There are a million variations on “So let me get this straight. The Browns named a lawyer to be the head of their roster?” floating ’round Twitter right now. That sentiment is not unfounded, mind you, but it’s far too early to look at what the Browns have done and call it an abject failure. First, you need to at least try to understand what it is they’re attempting as it seems they’re positioning themselves to attract a big name coach — think Kelly, Gruden, Payton. Whether or not they can land one, however, remains to be seen, but given the current structure, it appears that is the aim.
The naming of Sashi Brown feels like what the 49ers had going with Paraag Marathe. Marathe now finds himself on the outside looking in, but there was a time when he was one of the most exciting names in professional sports. He was at the Sloan MIT conference a few years back – the same one where I saw Alec Scheiner speak – and he looked like a wizard in terms of collecting assets and helping design a roster that was poised to compete for a decade. Of course, everything went south, including the departure of Jim Harbaugh, the retirement of younger, talented players, and the implosion of Colin Kaepernick. Despite how it ended, there’s little doubt that Marathe had some good fundamentals in terms of strategy in positioning the organization for the present and future. While the ending in San Francisco doesn’t give anyone hope for what the Browns are trying to do because the Niners were one of the Browns’ three wins in 2015, I don’t think it’s doomed based on structure alone.

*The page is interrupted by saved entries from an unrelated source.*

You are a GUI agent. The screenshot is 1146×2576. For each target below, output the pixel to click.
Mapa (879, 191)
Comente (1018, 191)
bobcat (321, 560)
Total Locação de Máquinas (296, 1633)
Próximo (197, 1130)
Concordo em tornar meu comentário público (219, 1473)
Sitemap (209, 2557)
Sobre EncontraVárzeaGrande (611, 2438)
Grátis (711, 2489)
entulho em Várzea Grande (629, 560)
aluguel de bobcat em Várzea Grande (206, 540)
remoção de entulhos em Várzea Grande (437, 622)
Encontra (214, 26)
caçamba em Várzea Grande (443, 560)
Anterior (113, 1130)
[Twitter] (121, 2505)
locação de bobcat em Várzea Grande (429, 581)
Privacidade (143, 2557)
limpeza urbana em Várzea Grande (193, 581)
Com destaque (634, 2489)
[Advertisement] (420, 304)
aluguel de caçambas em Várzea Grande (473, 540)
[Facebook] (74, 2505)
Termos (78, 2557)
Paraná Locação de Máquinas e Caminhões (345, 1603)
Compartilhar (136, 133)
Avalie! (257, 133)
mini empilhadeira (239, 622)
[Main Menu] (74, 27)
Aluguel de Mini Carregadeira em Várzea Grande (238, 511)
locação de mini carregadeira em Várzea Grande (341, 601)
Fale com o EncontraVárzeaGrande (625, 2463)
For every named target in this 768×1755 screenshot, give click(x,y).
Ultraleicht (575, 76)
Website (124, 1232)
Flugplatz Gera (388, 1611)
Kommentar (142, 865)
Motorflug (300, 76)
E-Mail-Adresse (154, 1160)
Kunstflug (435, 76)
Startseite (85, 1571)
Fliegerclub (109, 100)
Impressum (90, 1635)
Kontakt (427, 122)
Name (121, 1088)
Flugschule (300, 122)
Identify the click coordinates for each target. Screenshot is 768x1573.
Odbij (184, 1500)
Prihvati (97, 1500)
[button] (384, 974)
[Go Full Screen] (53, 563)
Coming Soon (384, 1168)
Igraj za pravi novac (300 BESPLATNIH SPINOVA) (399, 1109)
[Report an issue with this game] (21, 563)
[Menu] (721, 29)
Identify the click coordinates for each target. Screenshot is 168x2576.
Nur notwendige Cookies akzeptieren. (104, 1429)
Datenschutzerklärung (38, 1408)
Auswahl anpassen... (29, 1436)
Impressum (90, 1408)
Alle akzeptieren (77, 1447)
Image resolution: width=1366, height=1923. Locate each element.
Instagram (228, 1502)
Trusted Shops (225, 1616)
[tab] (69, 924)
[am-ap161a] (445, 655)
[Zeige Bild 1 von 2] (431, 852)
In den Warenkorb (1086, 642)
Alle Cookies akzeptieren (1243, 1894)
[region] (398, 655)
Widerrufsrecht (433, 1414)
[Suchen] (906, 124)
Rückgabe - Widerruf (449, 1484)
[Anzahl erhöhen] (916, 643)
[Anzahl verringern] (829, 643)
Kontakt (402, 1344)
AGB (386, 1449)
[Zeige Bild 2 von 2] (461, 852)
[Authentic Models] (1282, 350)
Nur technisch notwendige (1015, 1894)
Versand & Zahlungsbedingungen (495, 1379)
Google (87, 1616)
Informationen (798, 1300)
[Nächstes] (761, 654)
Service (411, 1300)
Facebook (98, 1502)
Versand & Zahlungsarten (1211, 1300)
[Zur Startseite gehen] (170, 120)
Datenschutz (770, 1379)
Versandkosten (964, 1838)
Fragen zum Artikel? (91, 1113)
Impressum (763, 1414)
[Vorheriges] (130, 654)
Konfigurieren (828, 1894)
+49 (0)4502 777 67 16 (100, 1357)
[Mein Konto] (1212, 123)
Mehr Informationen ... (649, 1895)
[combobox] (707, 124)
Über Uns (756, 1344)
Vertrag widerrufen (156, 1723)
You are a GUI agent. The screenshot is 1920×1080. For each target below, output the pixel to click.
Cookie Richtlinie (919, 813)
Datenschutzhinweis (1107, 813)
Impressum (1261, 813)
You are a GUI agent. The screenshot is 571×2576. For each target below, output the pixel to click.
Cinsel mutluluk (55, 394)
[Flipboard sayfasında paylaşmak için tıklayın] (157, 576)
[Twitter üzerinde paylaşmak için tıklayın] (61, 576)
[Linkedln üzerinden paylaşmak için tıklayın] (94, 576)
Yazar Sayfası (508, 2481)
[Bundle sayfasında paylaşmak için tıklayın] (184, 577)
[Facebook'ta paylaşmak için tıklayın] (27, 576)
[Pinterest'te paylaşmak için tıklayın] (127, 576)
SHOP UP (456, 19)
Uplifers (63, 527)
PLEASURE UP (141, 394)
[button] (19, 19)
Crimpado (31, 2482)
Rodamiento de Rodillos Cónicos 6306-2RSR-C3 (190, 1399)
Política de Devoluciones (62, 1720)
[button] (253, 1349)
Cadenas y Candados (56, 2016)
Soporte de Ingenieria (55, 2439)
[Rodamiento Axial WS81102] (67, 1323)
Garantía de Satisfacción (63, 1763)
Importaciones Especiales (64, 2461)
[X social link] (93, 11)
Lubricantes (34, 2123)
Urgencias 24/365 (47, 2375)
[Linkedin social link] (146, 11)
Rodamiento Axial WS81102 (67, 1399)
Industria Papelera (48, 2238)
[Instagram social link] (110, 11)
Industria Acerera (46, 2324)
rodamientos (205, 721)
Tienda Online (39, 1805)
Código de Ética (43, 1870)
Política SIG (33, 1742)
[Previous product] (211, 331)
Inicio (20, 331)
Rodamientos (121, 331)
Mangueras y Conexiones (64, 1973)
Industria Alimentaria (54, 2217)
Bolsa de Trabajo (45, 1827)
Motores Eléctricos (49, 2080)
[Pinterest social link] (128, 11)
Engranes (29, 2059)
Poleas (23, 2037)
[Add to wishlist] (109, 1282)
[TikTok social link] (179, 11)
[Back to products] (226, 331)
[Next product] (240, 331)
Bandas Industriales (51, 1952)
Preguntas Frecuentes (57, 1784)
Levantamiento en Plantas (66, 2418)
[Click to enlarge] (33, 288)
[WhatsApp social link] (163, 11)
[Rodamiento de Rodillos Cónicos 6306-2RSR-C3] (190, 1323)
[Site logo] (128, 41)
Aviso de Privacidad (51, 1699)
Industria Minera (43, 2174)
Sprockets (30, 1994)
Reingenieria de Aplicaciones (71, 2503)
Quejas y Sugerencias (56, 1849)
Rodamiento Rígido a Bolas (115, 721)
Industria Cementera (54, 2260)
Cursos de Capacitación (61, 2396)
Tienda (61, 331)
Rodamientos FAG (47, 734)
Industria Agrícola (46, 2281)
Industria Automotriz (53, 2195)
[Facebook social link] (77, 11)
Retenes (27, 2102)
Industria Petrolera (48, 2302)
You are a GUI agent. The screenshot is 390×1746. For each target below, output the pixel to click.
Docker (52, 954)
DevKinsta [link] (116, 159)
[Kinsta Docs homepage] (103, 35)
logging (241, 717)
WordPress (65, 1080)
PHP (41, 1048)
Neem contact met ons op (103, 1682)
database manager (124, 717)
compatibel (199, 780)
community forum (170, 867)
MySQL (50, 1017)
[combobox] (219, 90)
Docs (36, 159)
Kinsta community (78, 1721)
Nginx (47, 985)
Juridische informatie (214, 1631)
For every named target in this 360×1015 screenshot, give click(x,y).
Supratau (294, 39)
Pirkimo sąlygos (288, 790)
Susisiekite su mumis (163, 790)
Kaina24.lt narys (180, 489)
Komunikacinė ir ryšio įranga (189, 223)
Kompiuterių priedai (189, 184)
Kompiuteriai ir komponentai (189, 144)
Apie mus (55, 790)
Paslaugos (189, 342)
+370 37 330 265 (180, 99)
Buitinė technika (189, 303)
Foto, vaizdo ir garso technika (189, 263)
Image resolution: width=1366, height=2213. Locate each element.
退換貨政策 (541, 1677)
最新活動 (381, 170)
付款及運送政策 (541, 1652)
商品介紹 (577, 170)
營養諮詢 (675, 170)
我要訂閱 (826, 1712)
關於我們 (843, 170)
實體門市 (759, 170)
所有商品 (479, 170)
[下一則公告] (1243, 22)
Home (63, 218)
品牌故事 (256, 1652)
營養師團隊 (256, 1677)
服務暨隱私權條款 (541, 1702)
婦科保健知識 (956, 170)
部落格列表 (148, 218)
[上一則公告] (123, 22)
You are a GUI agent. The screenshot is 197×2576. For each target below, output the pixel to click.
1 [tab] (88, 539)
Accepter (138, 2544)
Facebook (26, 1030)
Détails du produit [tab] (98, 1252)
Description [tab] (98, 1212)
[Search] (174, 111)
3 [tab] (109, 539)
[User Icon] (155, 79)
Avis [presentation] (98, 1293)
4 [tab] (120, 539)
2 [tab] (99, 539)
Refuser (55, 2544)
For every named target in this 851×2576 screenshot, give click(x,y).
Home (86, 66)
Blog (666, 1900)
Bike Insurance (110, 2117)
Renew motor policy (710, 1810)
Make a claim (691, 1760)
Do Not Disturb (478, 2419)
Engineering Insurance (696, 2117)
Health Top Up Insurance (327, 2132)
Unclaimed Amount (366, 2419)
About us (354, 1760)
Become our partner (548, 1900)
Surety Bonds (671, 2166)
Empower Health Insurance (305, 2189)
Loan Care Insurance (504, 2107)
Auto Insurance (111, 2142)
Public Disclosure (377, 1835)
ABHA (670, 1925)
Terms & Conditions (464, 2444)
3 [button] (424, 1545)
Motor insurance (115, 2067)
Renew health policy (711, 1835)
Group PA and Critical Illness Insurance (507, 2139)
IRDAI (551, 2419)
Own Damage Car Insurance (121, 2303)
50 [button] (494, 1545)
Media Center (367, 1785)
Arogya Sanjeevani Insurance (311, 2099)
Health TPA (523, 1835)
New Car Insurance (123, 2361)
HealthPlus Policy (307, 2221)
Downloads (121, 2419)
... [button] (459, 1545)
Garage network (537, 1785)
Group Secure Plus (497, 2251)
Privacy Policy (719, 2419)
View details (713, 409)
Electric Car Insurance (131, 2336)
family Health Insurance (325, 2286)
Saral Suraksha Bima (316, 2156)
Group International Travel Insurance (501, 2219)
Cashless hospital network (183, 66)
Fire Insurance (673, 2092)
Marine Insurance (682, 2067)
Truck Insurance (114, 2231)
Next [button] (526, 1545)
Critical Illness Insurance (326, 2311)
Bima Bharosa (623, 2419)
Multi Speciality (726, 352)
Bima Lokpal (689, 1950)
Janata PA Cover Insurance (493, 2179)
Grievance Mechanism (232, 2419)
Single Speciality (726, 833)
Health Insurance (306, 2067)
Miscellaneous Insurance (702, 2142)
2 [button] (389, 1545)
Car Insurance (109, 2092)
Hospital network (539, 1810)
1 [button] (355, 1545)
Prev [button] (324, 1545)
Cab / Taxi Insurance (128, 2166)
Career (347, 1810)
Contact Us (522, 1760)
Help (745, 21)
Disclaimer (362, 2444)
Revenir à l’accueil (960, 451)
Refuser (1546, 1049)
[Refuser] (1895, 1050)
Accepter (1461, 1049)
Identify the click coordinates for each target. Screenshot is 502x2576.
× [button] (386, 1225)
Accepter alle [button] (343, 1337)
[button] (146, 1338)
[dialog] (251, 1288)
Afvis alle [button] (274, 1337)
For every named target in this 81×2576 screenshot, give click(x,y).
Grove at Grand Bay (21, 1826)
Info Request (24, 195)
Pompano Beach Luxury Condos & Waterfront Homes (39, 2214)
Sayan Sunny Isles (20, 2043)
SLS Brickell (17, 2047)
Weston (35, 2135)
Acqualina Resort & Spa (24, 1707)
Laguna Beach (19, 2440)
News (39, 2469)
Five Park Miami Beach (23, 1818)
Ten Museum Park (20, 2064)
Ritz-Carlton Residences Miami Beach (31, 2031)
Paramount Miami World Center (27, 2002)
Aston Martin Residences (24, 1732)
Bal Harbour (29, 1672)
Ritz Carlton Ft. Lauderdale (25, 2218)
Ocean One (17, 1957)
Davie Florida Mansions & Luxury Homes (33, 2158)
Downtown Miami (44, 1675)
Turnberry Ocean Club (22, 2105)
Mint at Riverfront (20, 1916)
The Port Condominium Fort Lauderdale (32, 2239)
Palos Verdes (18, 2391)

The appointment of Sashi Brown to Executive Vice President seems like it’s purposely creating a vacuum for a personnel-minded head coach. This idea that Brown is going to do what Ray Farmer was doing in terms of organizing the scouting or even providing intel on player abilities seems incorrect. I can’t co-sign for what the Browns are doing, especially in terms of timing and announcing that Sashi Brown would control the 53-man roster, but I think I understand what they’re going for. Brown is supposed to be the adult and expert in the room making sure that the team is thinking strategically in both the short and longer terms. He’s supposed to keep the football people in check in terms of the cap, draft, wants, needs, and financial and contractual realities, while taking on the big-picture realities that come with being a perpetual laughingstock amongst peers and home and opposing fans. Sashi Brown is supposed to keep the team trying to compete now without allowing someone to trade the universe for RG3 or Carson Palmer.
While it marginalizes the GM position, it leaves room for a coach who wants to have a strong hand in deciding that he likes corners who are over six-feet tall, like Pete Carroll for example. It leaves room for a coach that knows he can plug any running back in, but desperately needs an athletic pass-catching tight-end. These are just examples, but that old cliché about the chef getting to pick the groceries feels like it’s in play for the next Cleveland Browns head coach. No longer will a head coach be forced to utilize an uninspired Dwayne Bowe or an out-of-position Johnson Bademosi. If Haslam and Brown’s plan works as intended, then no more square pegs will be given to a coach with only round holes in his game plan.
But who are these types of coaches? Bill Belichick is one. Pete Carroll is another. I would consider Andy Reid of that mold. Chip Kelly is too, though. Of the available candidates for the vacant Browns head coaching position, I don’t know if this points to Jon Gruden (who probably won’t leave ESPN). I don’t know if it points to Sean Payton (who could be available, but might or might not want to take this bait). I don’t know if it points to one of the more established college coaches that constantly attempt to remove their names from consideration like Nick Saban. I just feel that it’s aimed at a big-time candidate, and I think that’s how the success of the structure should and will be judged.
And that’s my conclusion for now: I don’t have a conclusion. I get the punchlines and why they are being written, but I think the story is about a quarter of the way over. In order to figure out if there’s a punchline in the end — some retread, last-ditch candidate after everyone of note forcibly removes their name from consideration — we need to see who the Browns get to be their next head coach. That seems to be what the Browns are aiming for with all their moves. That alone isn’t an unwise place to position your team. We’ll see what kind of target they hit when they complete the process.